The most current data shows that consumers are confident about future economic activity, as they continue to commit to purchasing durable goods. Until we see a dip in these leading indicators, there’s no apparent red flag that the market is ready for a move lower.
SPDR S&P 500 ETF (SPY)
The SPY looks quite attractive from a technical perspective, as the trend higher remains in-tact and rising. Though we had a few strong pullbacks in February through April, where the 200-day moving average was tested; the final test was in April when the market resumed its bullish trend. Since the brief consolidation in late June, the SPY has been holding a defined trend-line, giving investors a reference point for defining risk. I expect that there’ll be a sustained move higher, as we head into the heart of earnings season in October. Support currently sits between 2,864 and 2,880.

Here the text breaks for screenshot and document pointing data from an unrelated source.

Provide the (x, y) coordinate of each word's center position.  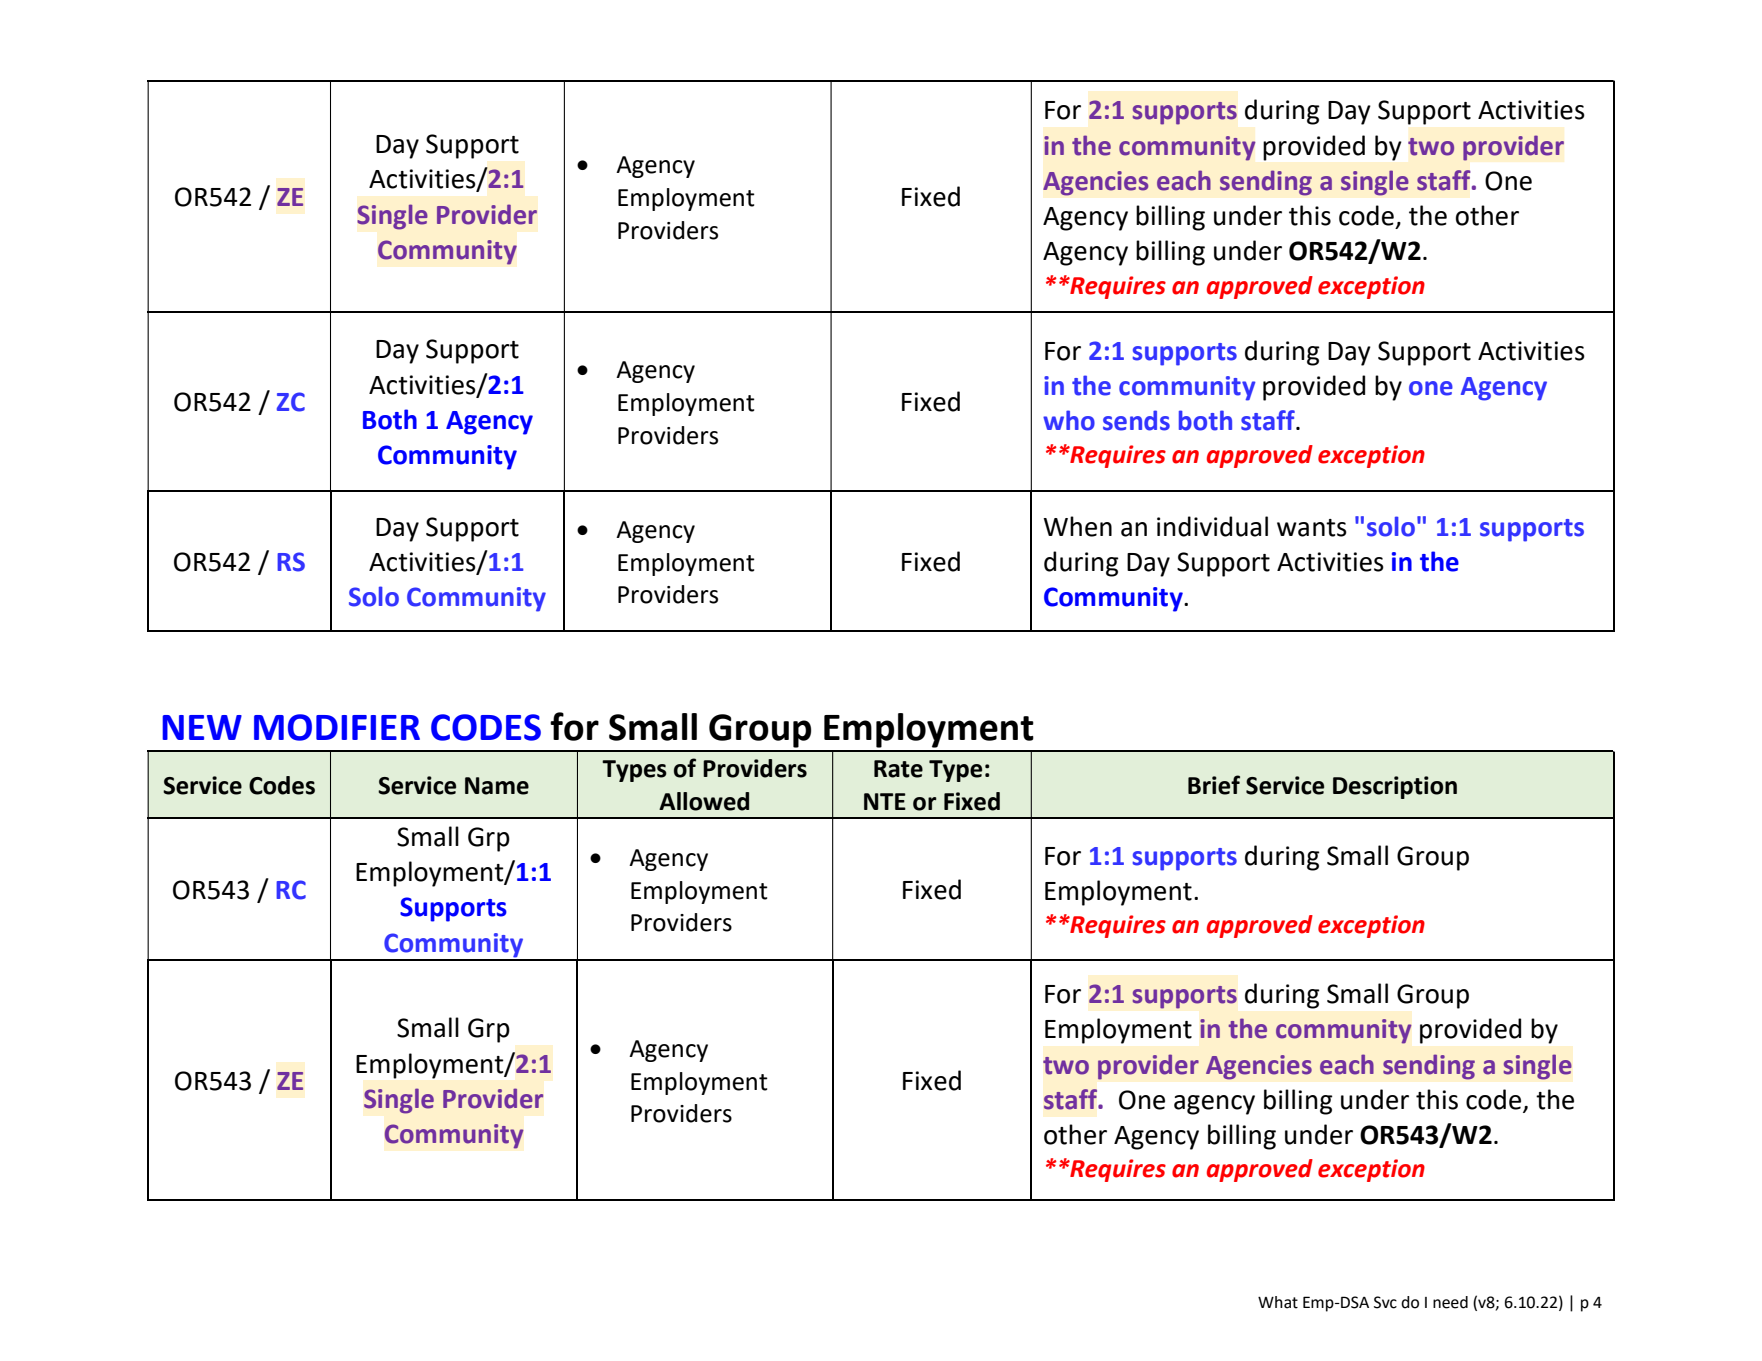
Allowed (704, 801)
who (1069, 420)
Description (1395, 787)
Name (497, 786)
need (1450, 1302)
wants (1312, 528)
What (1278, 1302)
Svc (1385, 1302)
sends (1136, 420)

iShares China Large-Cap ETF (FXI) Versus SPDR S&P 500 ETF (SPY)
So who’s winning the trade war? If we look at both markets relative to one another, it’s pretty clear that the US market is far stronger than the Chinese market. The iShares China Large-Cap ETF (FXI) is slightly off its 52-week lows, down 11.02% YTD, while the S&P 500 is nearing record highs. Looking at the FXI relative to the SPY, the divergence is clearly extreme.

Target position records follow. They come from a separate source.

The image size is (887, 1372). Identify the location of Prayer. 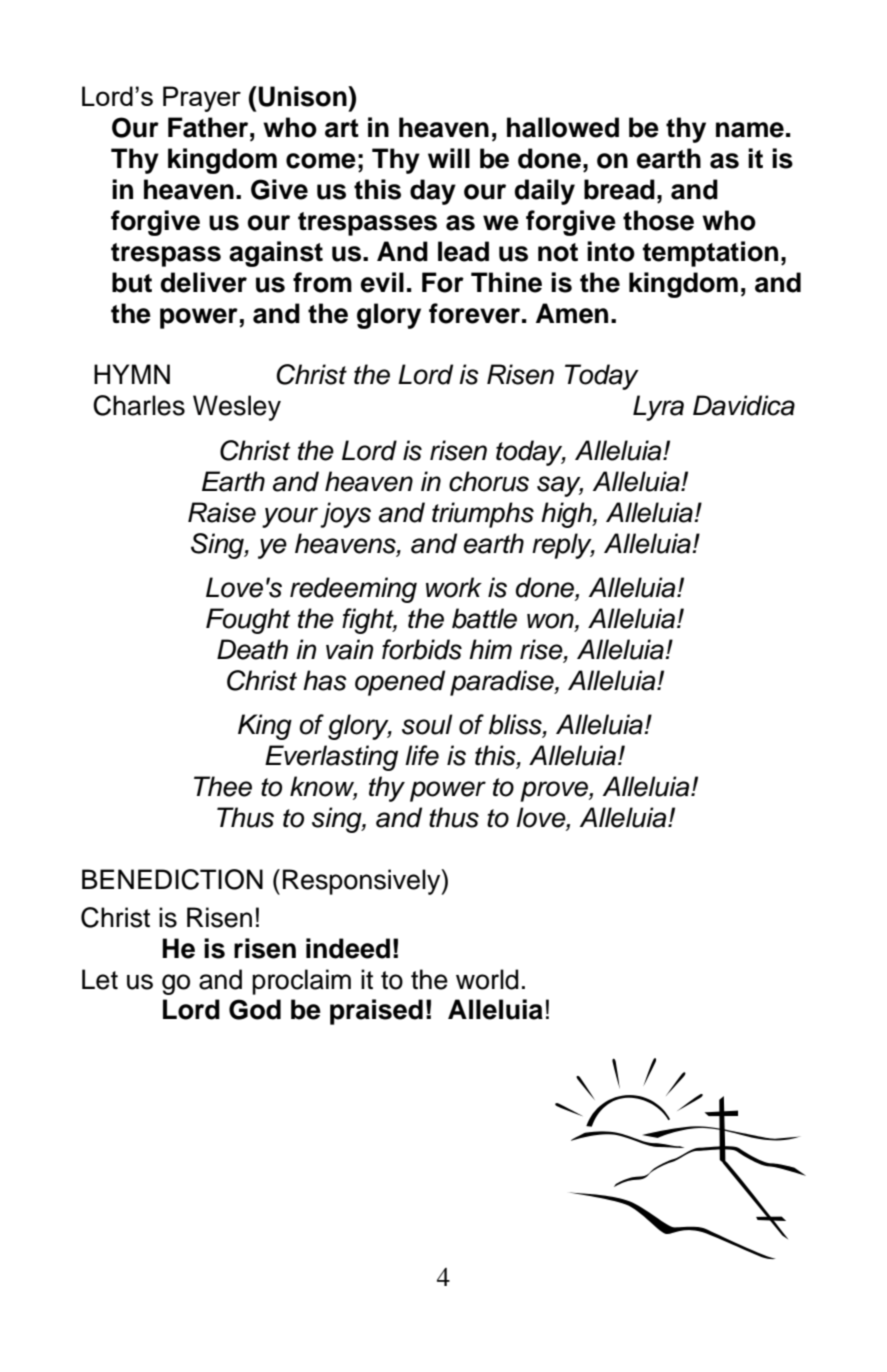
(202, 99).
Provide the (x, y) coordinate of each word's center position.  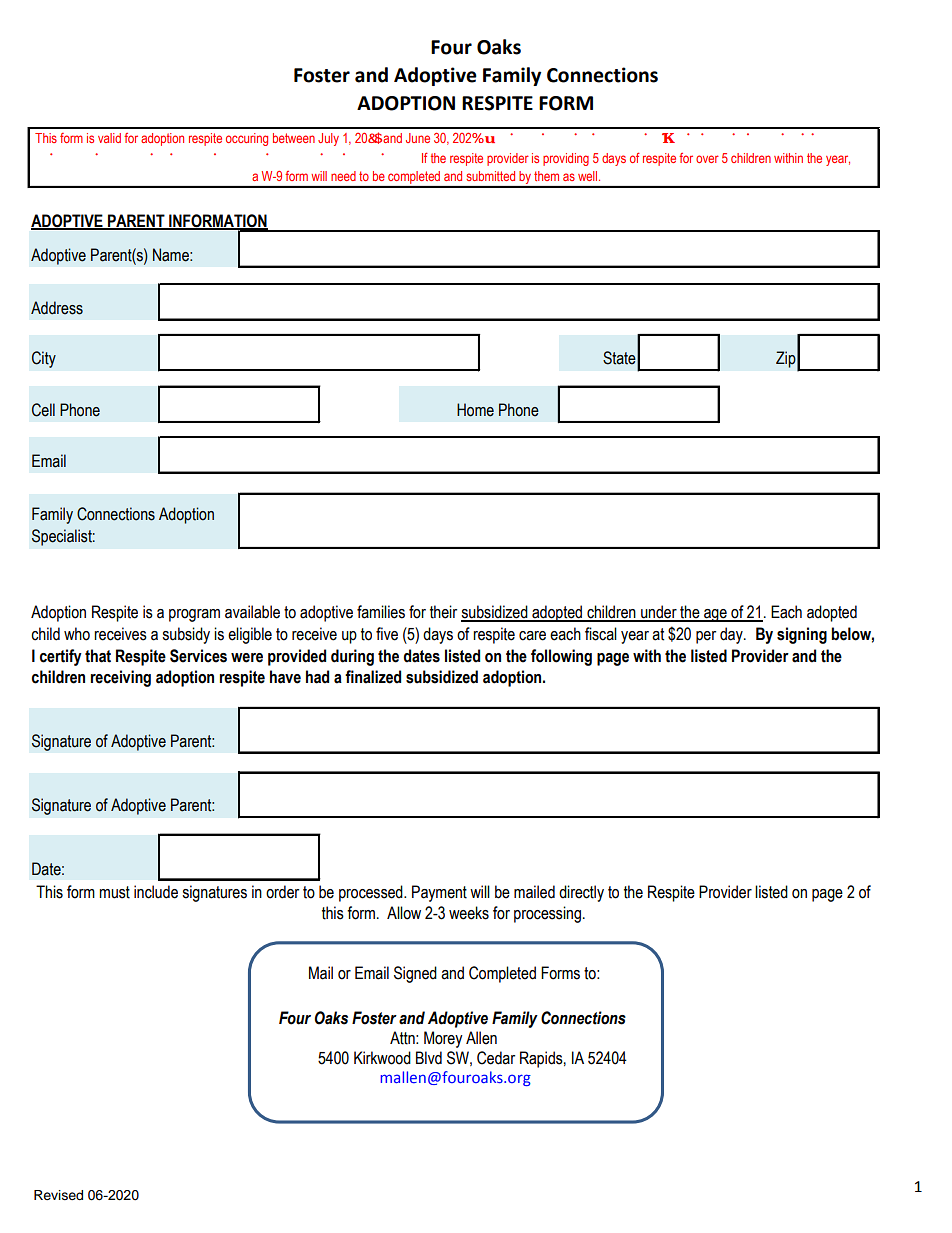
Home (475, 410)
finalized (373, 677)
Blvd (429, 1058)
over (707, 159)
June (418, 138)
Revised (58, 1195)
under (659, 613)
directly (581, 893)
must (114, 892)
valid (109, 138)
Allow (404, 913)
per (706, 637)
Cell (43, 410)
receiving (121, 678)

Another way to gauge sentiment is to look at short interest. FXI’s short interest as of 8/31 was 23.57% of the float, with 0.89 days to cover. I expect the Chinese market to recover, by contrast to the US Market moving lower. Looking specifically at the FXI, we’re seeing an emerging double bottom at $40 (if we can close above $43.50).
Additionally, I’m seeing a bullish divergence in the RSI, measuring increasingly stronger momentum since June, even as the ETF continues to move lower.
Looking Ahead at the Game
At the end of the day, any trade deal between the two countries should lead to a substantial move higher in both equity markets. As of now, both countries are holding their ground. Some believe China is waiting until after November’s midterm election, to see how the political makeup of the US shakes out before making a deal. In the meantime, President Trump has mentioned several times that he’s playing with “house money,” in terms of these US market highs and the likelihood that investors can afford to shoulder some short-term pain for the long-term benefit of the US. In any and every case, it will certainly be compelling to see how all of this plays out.